Work order –
Each line from the one that holds "The image size is (580, 383)." to the end of the records is to be retyped exactly. Pictures are not part of the copy.

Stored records
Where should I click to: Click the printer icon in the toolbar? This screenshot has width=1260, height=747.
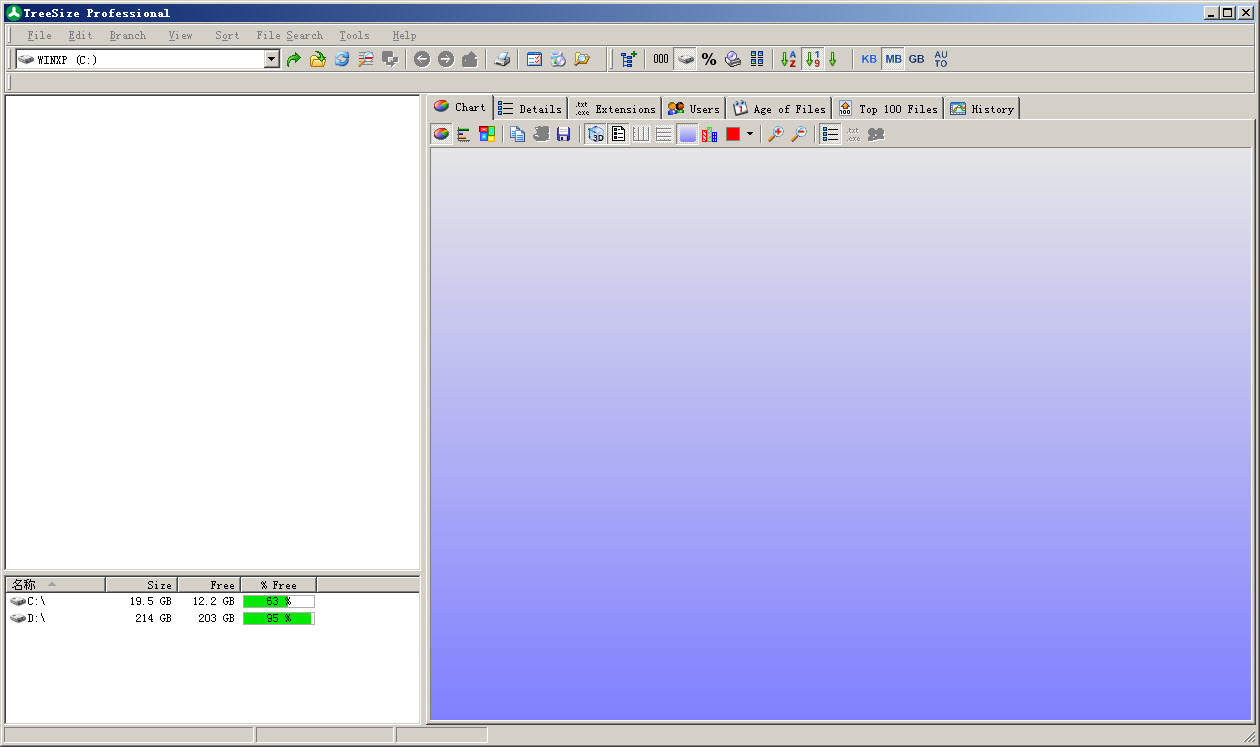[502, 60]
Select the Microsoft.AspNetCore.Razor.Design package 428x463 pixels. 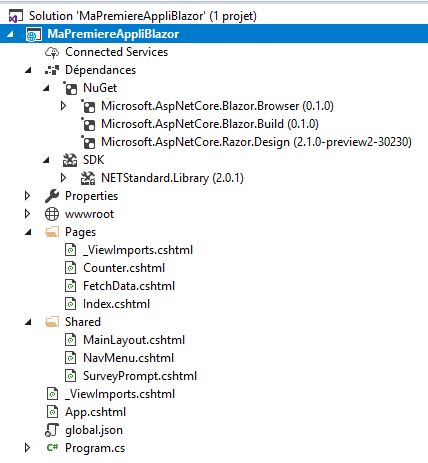point(256,142)
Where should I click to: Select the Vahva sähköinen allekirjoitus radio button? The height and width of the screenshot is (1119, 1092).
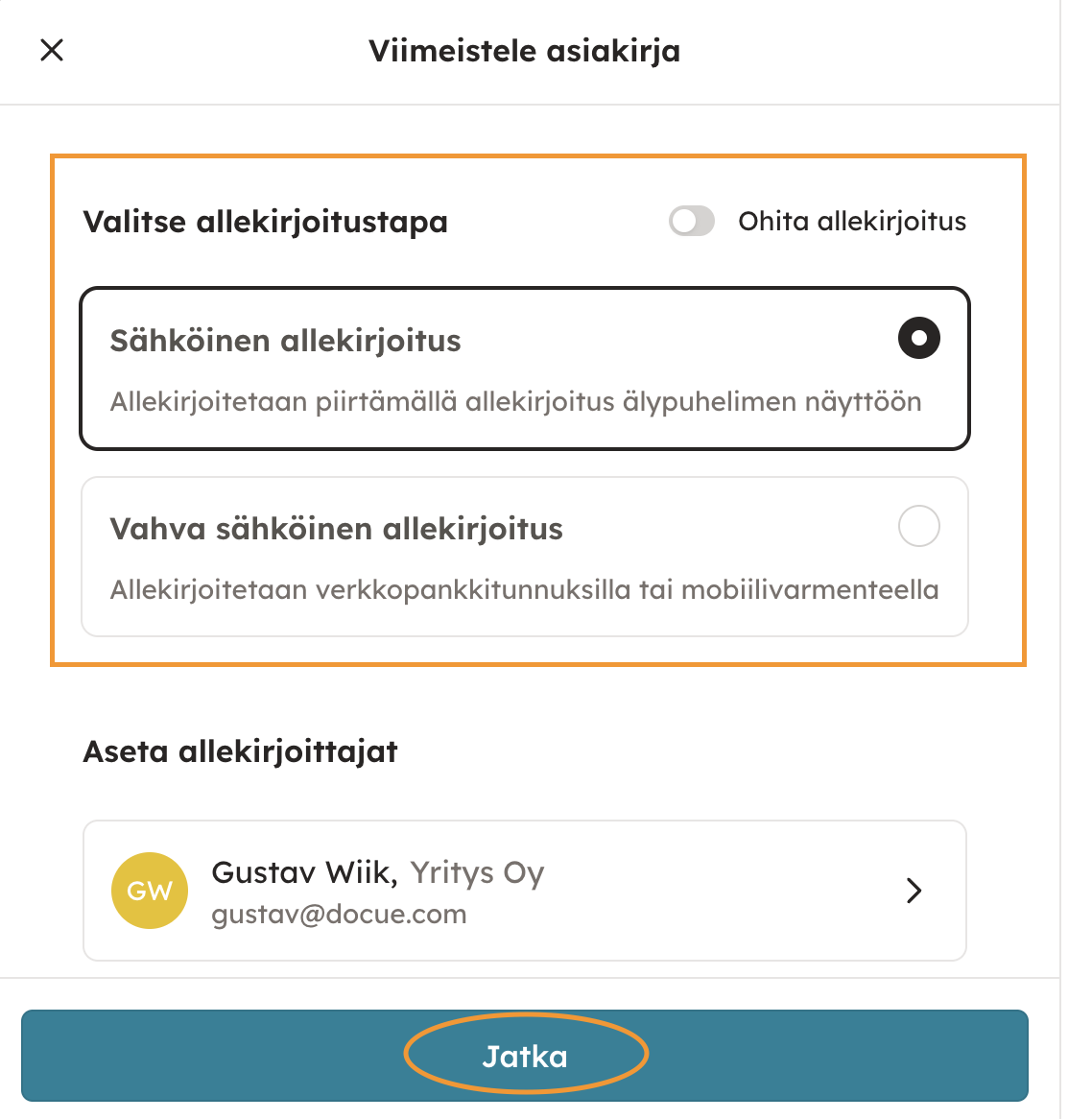918,526
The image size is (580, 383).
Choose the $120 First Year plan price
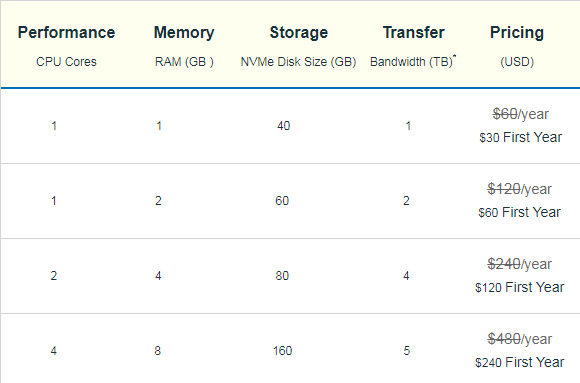point(519,287)
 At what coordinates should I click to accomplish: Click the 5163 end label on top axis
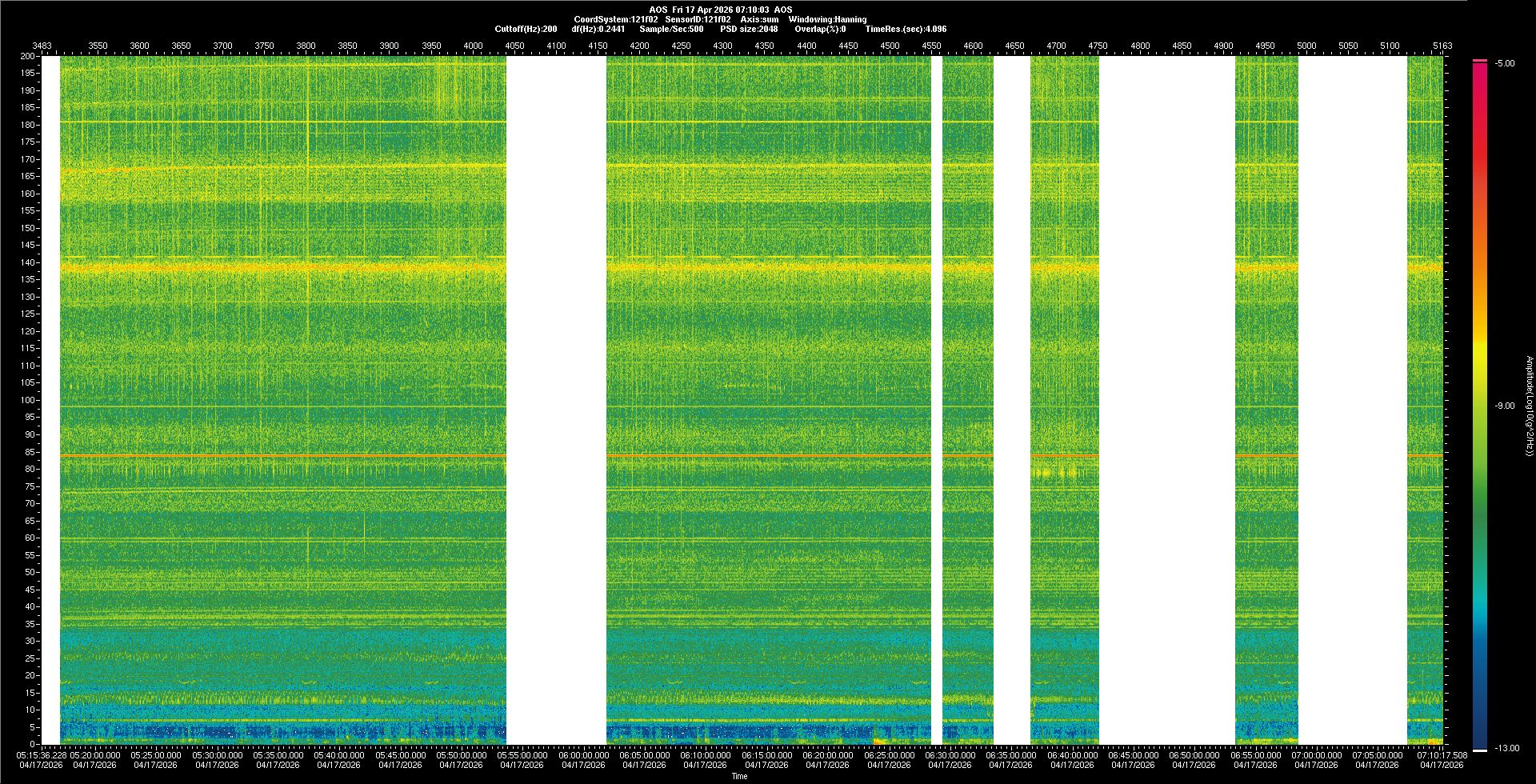pyautogui.click(x=1442, y=46)
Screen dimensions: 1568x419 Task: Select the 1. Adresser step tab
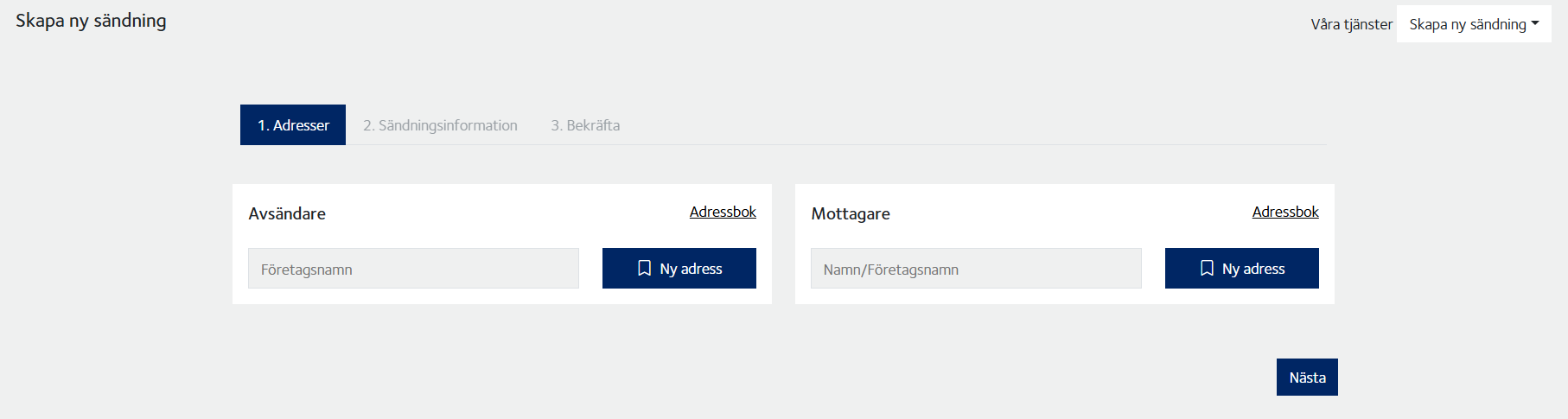point(293,125)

Result of the task –
The image size is (580, 383).
Choose the $120 First Year plan price
point(519,287)
 At what coordinates should I click to accomplish: Click the 5163 end label on top axis
pyautogui.click(x=1442, y=46)
Screen dimensions: 1568x419 Task: Select the 1. Adresser step tab
point(293,125)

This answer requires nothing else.